EXTRACT:
%%

I'm the boss where I work and everyone knows I'm hardcore.....they always want to see the battle wounds. The best was the time I crashed on my commute to work (10miles of mostly sweet single track) I walked in all covered in dust and blood.....no one missed a beat they just looked at me and said did you fall?......nice!


----------



## drtgirl (Jan 8, 2008)

I work in the outdoor industry so injuries and bruises are pretty common here. I think the stares and comments are kinda funny. Last year I did an adventure race where my legs were scraped to a pulp by wild raspberry bushes and then I got a case of poison oak on top of that. It was in the middle of summer and hot so i wore shorts around...the look were priceless. Oh well.


----------



## tiffanyinanthem (Dec 17, 2007)

*urgh*



PennyRich said:


> I took up mtb'ing after splitting from my (abusive) husband. For the first few months I would be bruised and/or limping after every ride. I limped in one Monday morning and one of the morons I work with told me he couldn't see the difference between getting knocked around by my husband and what I was doing now! Ignorant Jerk!!


Oh yeah what a tool!


----------



## oldpro (Mar 2, 2005)

I too have lived with comments like that for years. My Mom (best friend) drives me crazy with comments like 'Oh honey, will all those scabs across your face leave a scar? You have so many, and on your LEGS too.' Perhaps, we all should tattoo our scars with dates and locations? It would be a help for me as I am loosing track of what and when. You'd never know by looking at my badges that I am actually a rather skilled rider. Stuff happens-parts sometimes break at inopportune moments, depressed animals attempt suicide with your front wheel, riders fall in front of you, and my favorite are day dreams happen (very dangerous). Well I had better update my Life Flight insurance. Don't let those folks get to you- otherwise everyone would be crazy like us.


----------



## grungePoodle (Jul 3, 2007)

I love this thread.

I had a boss ask me (when I came in with a new cast on my hand)...'Well I guess that's the end of your biking, it's about time. Aren't you getting a little old for that?" (I was 39 at the time). Whatever.

Since then, I've had two more surgeries and started racing again. I feel awesome at 41 and roll my eyes at people that question my sport. But nowadays, most everybody I am around are bikers or athletes...they totally understand.

I think what bugs me more is when women say to me, "Oh I am too old to do stuff like that." I tell them I am OLDER than they are (and have two kids) and then they realize they have no excuse.


----------



## oldpro (Mar 2, 2005)

BINGO- I think that you hit the nail on the head!!! Their excuse is gone.

Has anyone ever posted a thread about sending in images of our favorite scars?


----------



## womble (Sep 8, 2006)

(A guy chiming in here)

I once witnessed a most amusing friendly scar-bragging competition between three women. They compared scars from mountain biking, rockclimbing, water skiing and field hockey and sport-induced surgery. They had a really impressive collection between. This was part of a big rockclimbing group, and all of the guys were impressed more than anything else.

On the other hand, I've recently started collecting biking scars, and I don't like 'em. They're just too big and messy. Climbing scars just have a nicer aesthetic to 'em


----------



## brownieinSC (Apr 19, 2004)

%%

BRIEF:
Reproduce the part of the forum thread on biking injuries between "I think what" and "excuse is gone.", inclusive. The entries that follow are separate material and are unrelated to this forum thread.

RECORDED DATA:
%%

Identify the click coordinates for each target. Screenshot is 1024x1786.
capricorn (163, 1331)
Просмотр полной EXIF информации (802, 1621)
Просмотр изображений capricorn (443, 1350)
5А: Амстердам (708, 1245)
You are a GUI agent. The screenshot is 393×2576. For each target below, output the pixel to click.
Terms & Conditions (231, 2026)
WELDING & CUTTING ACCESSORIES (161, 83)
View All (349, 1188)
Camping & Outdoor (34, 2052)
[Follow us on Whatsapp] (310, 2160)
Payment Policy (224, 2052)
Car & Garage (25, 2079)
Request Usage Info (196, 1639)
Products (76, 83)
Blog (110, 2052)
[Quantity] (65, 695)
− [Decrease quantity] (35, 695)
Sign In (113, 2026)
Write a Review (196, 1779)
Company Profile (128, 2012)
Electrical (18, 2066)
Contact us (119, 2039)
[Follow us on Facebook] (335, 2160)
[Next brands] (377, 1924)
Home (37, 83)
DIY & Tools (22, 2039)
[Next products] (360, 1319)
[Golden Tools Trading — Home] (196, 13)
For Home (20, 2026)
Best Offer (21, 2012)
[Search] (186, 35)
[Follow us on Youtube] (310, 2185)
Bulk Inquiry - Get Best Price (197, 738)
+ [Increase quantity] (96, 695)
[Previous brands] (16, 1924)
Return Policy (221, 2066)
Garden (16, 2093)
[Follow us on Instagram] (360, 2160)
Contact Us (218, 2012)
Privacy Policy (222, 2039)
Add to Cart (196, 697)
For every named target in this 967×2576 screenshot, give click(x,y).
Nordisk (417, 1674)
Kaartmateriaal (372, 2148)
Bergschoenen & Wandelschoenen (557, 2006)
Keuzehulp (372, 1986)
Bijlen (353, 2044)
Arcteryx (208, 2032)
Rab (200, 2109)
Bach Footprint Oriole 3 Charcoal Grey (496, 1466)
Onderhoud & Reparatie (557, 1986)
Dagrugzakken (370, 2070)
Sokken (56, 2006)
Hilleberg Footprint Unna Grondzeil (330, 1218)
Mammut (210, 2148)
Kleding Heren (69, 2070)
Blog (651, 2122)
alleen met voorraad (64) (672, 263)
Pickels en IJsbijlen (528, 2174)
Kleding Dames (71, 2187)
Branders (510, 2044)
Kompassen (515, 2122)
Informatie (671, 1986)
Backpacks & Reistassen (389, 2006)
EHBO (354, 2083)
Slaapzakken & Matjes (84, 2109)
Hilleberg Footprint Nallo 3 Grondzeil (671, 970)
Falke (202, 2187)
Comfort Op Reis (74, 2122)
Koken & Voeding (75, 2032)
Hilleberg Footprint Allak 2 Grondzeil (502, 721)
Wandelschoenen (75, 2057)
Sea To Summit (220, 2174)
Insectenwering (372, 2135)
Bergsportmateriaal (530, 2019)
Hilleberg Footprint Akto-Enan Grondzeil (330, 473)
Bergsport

%%

ANSWER TO THE EXERCISE:
I think what bugs me more is when women say to me, "Oh I am too old to do stuff like that." I tell them I am OLDER than they are (and have two kids) and then they realize they have no excuse.


----------



## oldpro (Mar 2, 2005)

BINGO- I think that you hit the nail on the head!!! Their excuse is gone.